» STATED EXERCISE
Extract every line of the entries below that contains the word "agent".

» TASK DATA
───
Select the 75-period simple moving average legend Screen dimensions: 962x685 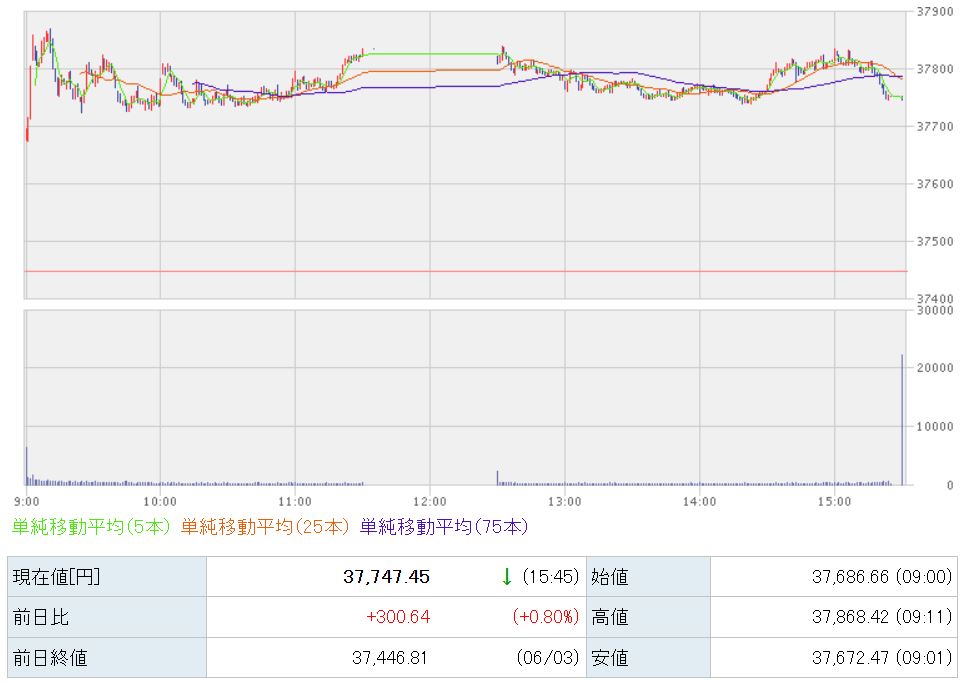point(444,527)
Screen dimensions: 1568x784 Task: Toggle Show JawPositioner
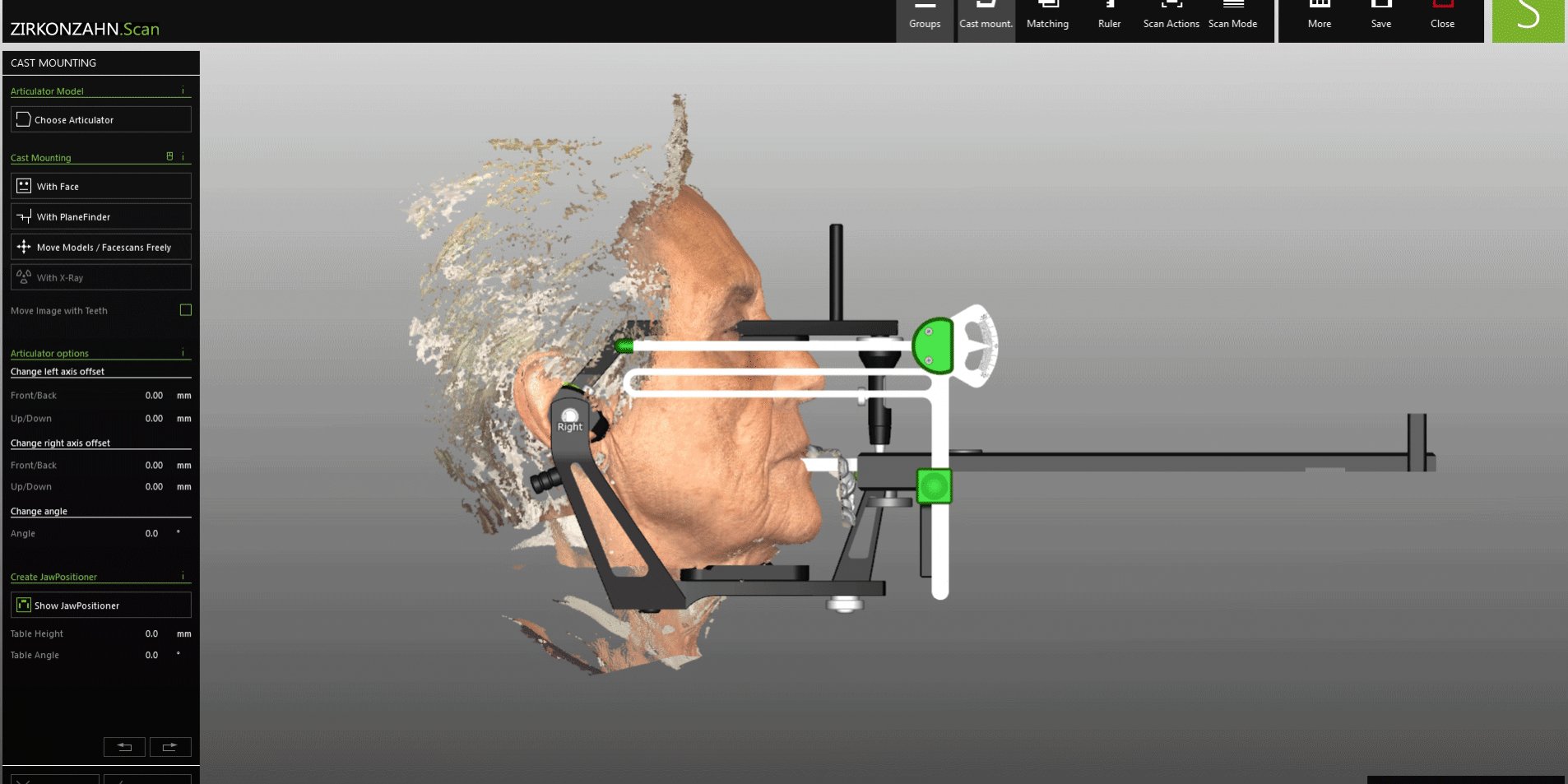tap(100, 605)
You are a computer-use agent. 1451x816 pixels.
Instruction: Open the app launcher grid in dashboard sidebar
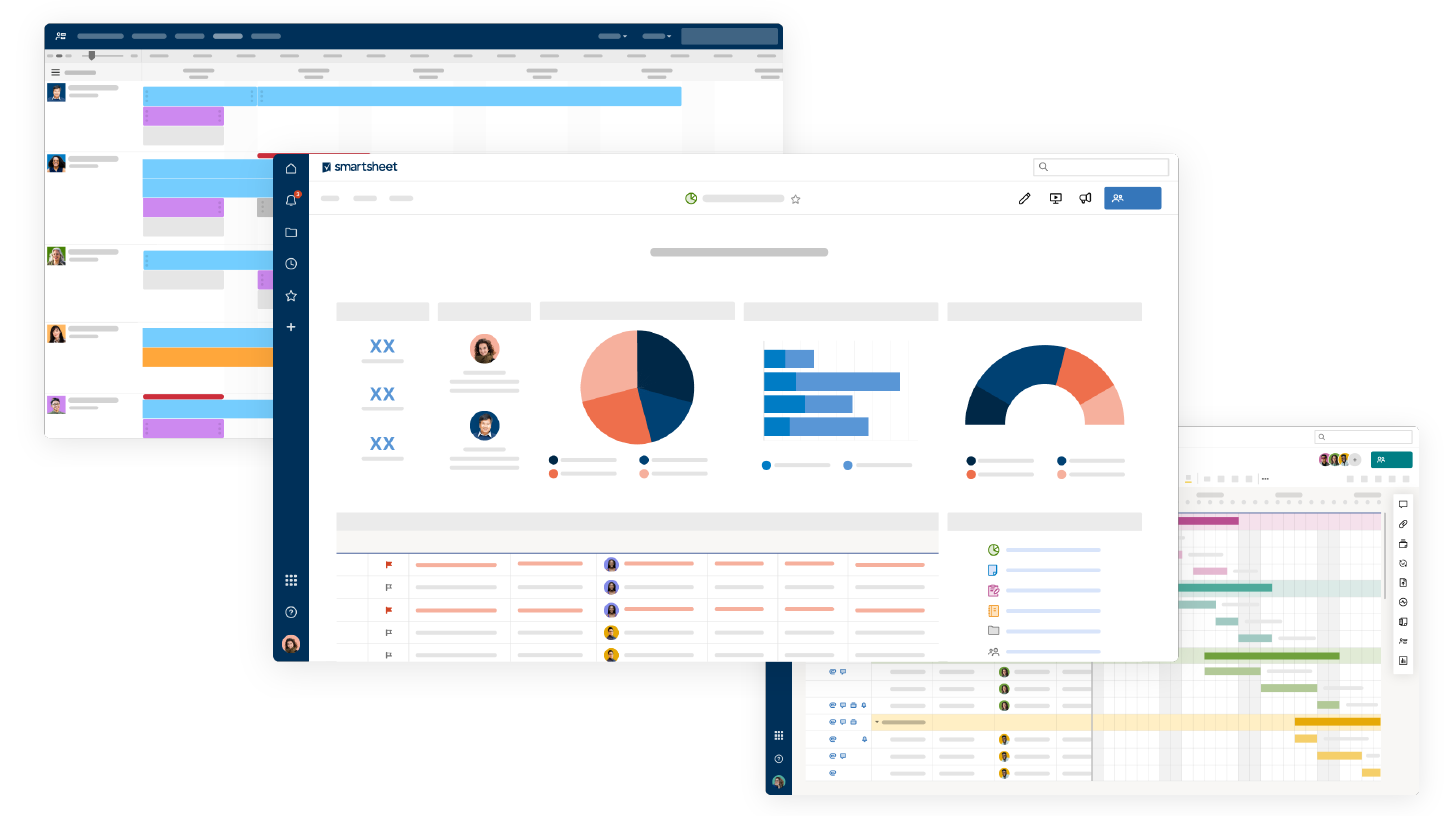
───
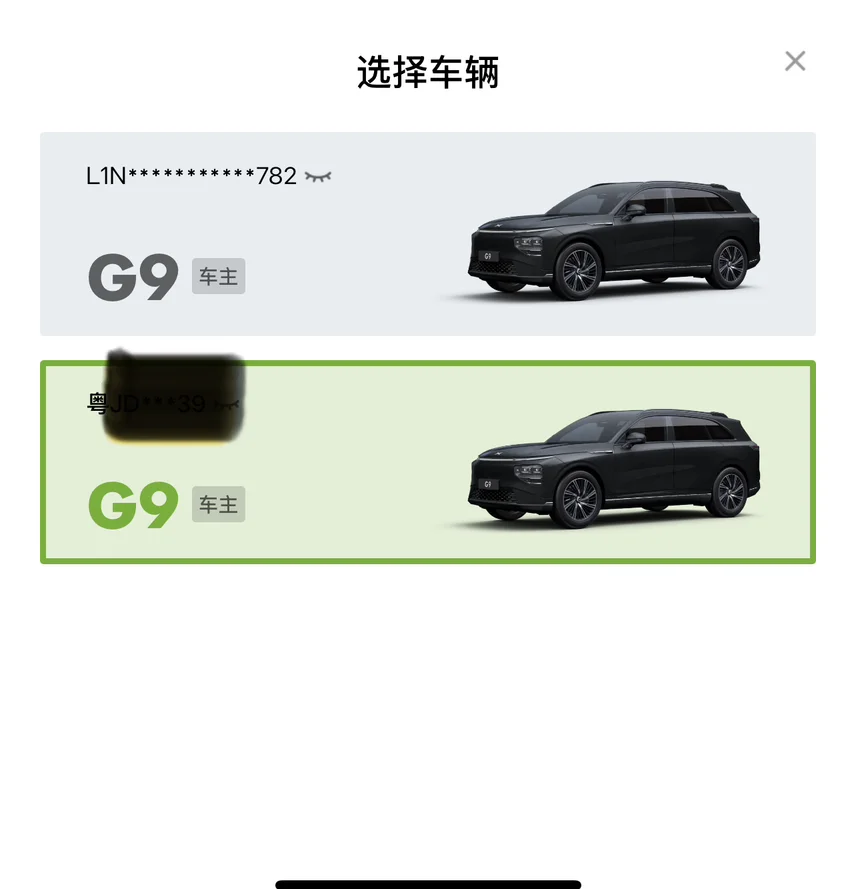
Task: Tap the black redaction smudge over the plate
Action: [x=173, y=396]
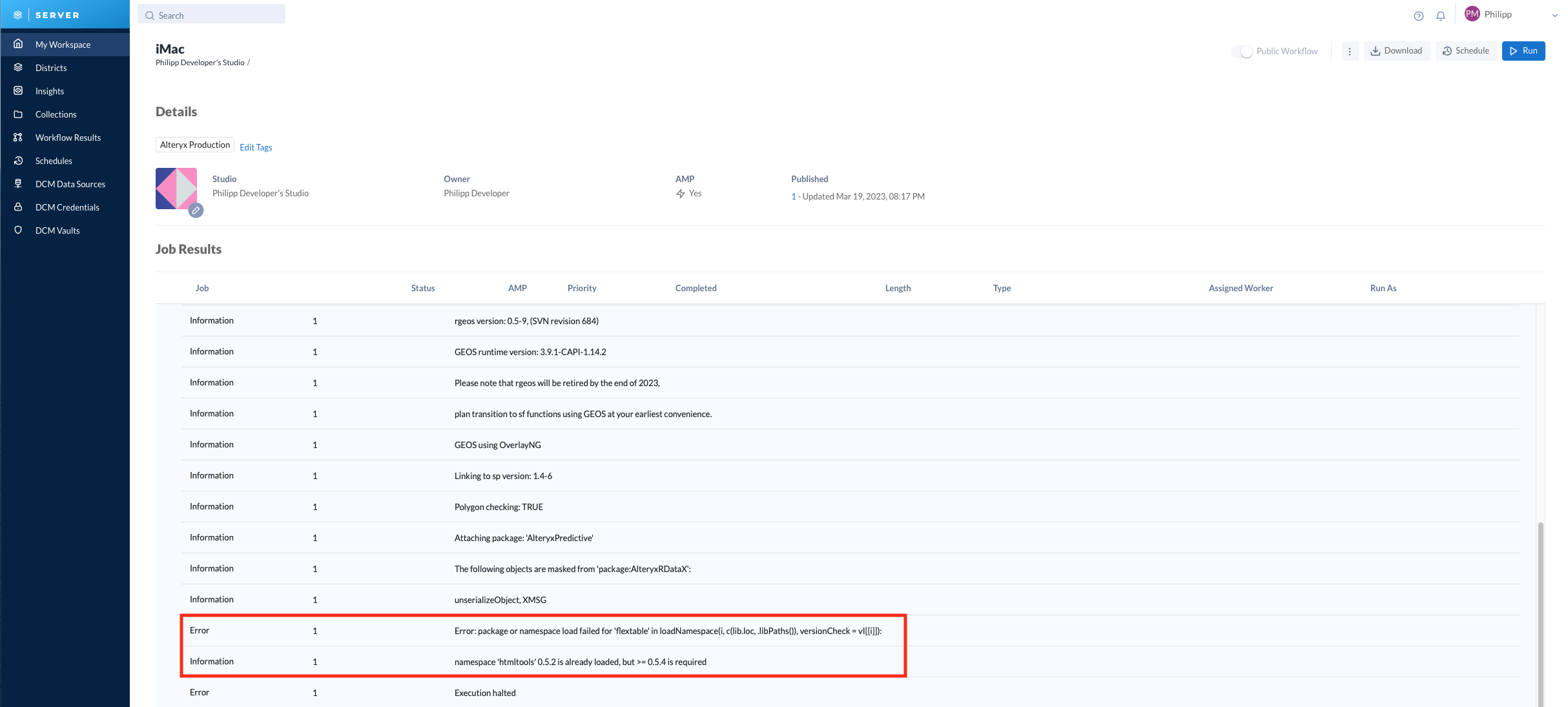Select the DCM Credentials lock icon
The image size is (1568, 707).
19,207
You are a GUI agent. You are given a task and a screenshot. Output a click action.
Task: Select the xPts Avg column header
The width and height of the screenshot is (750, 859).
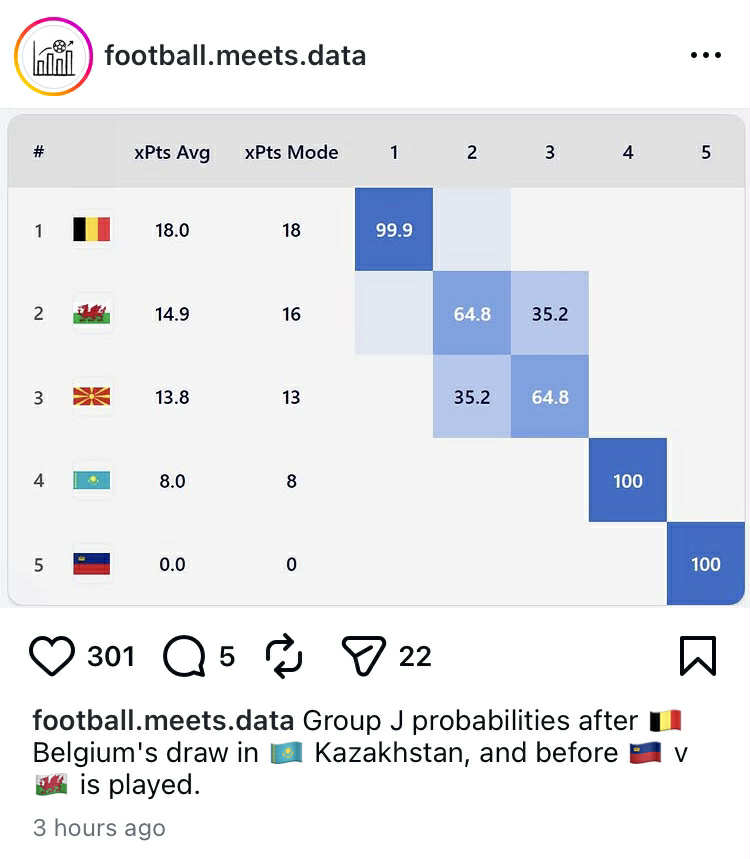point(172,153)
───
» ANSWER TO THE PROBLEM
You are a computer-use agent. 1451x816 pixels.
You are a GUI agent. You are given a task and a screenshot. Output a click action.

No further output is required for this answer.